Text under study:
•••••

As the sole medical advisors on IHS missions and subject matter expert exchanges, IHS team members require specialized training covering a wide variety of topics. Through the two week orientation course, they are prepared for these engagements with cultural studies from all the different regions of the world, security cooperation training, leadership engagement practices, basics of advising, and media relations, to name just a few.

“The strong emphasis on cross-cultural understanding was eye opening to many in the class and absolutely essential to the success of these types of operations anywhere,” said Capt. Samuel Sells, an International Health Specialist currently operating as the Chief of Irregular Warfare Med Plans for the Air Force Special Operations Air Warfare Center. 

Attendees also participate in language exercises in which they work with language students who do not speak English, working through an interpreter to obtain necessary information.

Through the course, IHS team members gain a fundamental understanding of advising and cross-cultural communications to support building partner nation capabilities when on mission.

 “The highlight of the course was the ability of these new IHS team members to connect and network with each other,” said the IHS program manager, Master Sgt. Catalina Caldwell. “It was useful for them to find out what their colleagues in different regions of the world were doing to see if those practices could apply in their own region – is what they are doing in USAFE (United States Air Forces in Europe) something that could be done in AFSOAWC?”

•••••

Work request 1:
Translate this sentence from the passage about the IHS orientation course into Spanish: "Attendees also participate in language exercises in which they work with language students who do not speak English, working through an interpreter to obtain necessary information."
Work request 2:
Extend the passage about the IHS orientation course with a few more sentences, starting after its final line.

•••••

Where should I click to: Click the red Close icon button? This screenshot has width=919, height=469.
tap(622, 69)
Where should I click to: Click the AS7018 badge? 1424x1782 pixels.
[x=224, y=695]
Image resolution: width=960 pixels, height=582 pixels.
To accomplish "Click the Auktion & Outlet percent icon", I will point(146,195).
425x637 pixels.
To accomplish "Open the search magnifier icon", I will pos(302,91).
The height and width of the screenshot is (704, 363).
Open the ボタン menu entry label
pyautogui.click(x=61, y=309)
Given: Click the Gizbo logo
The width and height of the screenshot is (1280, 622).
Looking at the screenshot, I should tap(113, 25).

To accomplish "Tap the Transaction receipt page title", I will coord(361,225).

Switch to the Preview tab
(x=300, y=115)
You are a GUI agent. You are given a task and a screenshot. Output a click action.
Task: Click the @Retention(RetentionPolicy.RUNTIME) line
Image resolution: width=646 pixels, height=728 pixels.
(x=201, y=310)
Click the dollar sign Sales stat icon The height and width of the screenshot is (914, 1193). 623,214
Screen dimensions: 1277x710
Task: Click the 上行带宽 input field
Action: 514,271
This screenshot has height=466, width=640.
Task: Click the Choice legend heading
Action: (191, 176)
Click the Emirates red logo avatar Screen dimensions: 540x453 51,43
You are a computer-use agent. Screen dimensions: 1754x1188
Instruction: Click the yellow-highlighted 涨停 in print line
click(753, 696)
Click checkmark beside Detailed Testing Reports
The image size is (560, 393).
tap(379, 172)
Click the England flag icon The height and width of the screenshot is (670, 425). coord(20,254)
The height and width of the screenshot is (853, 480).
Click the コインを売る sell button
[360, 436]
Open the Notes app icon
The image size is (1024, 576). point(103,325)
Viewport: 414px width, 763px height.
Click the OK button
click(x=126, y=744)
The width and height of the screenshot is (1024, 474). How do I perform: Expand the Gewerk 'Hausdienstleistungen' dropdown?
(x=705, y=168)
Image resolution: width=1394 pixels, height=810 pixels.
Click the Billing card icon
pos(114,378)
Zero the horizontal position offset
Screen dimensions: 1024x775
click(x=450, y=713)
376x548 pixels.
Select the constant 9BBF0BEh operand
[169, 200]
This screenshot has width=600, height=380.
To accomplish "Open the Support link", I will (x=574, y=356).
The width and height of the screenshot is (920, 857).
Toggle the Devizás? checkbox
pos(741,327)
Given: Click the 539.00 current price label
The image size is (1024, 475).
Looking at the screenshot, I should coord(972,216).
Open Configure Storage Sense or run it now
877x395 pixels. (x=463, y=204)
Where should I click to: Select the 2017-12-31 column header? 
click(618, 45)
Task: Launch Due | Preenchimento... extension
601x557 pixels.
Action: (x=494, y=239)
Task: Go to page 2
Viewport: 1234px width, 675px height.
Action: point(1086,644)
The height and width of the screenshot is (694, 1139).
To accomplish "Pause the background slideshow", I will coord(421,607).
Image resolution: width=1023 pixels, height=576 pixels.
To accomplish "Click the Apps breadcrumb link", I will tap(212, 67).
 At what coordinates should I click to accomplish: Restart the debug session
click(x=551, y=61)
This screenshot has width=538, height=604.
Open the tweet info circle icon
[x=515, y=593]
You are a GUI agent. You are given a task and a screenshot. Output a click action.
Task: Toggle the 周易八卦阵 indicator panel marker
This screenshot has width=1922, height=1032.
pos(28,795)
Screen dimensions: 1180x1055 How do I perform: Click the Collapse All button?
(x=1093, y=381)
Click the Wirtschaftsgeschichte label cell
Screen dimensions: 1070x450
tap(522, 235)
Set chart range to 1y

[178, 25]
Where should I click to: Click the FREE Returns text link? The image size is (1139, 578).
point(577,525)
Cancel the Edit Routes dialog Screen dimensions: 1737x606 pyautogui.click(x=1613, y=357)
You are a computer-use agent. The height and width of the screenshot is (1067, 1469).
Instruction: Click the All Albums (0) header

•••••

Answer space 1:
Los asistentes también participan en ejercicios de idiomas en los que trabajan con estudiantes de idiomas que no hablan inglés, valiéndose de un intérprete para obtener la información necesaria.

Answer space 2:
This networking is just the beginning of the relationship building these new IHS team members will do in their career. Making connections with fellow service members and partner nations is key to the operations of the IHS program – creating lasting relationships to further the health security goals of our nation across borders.

***The IHS Program was established in 2000, foreseeing the need for Air Force medics to be on the cutting edge of global health issues in order to keep pace with evolving military strategy. Full-time IHS staff support global health engagement at Combatant Commands, Major Commands, and Air Force Component Commands. These IHS professionals enable another 300 Special Experience Identifier (SEI) Airmen at military treatment facilities around the globe, applying demonstrated language skills and cultural experience to respond to global health engagement assignments and humanitarian assistance and disaster response. Since the inception of the program, more than 400 Airmen have been trained and participated in hundreds of IHS missions that positively impact partner nations’ civilian and military personnel.